Engineering a high-performance, metagenomic-derived novel xylanase with improved soluble protein yield and thermostability

Abstract

The novel termite gut metagenomic-derived GH11 xylanase gene xyl7 was expressed in Escherichia coli BL21, and the purified XYL7 enzyme exhibited high specific activity (6340U/mg) and broad pH active range of 5.5-10.0. Directed evolution was employed to enhance the thermostability of XYL7; two mutants (XYL7-TC and XYL7-TS) showed a 250-fold increase in half-life at 55°C, with a 10°C increase in optimal temperature compared to that of wild-type XYL7. A truncated enzyme (XYL7-Tr3) acquired by protein engineering showed similar catalytic properties as the wild-type, with a tenfold increase in soluble protein yield by the mutant.

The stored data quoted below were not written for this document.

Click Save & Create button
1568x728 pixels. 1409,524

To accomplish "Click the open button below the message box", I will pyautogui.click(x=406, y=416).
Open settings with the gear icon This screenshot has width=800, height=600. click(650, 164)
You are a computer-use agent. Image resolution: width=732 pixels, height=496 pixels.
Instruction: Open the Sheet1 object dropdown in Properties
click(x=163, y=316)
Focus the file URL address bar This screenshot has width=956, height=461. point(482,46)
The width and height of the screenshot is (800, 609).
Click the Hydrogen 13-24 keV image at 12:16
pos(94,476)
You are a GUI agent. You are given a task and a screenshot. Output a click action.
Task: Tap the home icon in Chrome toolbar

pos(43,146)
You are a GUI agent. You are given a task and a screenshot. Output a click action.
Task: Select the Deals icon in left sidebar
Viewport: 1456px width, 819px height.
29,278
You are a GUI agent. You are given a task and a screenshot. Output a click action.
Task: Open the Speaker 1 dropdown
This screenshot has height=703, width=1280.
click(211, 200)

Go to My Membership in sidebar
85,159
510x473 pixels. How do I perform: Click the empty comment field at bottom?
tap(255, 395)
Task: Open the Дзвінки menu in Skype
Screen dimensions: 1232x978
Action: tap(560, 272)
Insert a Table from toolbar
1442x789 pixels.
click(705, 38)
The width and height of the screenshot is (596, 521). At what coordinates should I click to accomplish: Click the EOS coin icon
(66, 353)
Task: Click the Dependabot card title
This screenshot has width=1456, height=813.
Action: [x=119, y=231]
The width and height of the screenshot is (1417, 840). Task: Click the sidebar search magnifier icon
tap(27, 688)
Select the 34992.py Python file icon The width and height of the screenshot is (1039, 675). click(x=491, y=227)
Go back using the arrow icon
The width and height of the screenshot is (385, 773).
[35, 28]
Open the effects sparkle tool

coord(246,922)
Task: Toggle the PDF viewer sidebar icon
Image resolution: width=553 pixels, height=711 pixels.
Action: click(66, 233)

The reducing sugar produced by XYL7-TC was about fourfold greater than that produced by their parents when incubated with xylan at 60°C for 4h. The engineered novel xylanase exhibited superior enzymatic performance and showed promise as an excellent candidate for industrial application due to its high specific activity, stability and soluble protein yield.

Keywords: Directed molecular evolution; GH11 xylanase; Metagenomic; Protein engineering; Thermostability.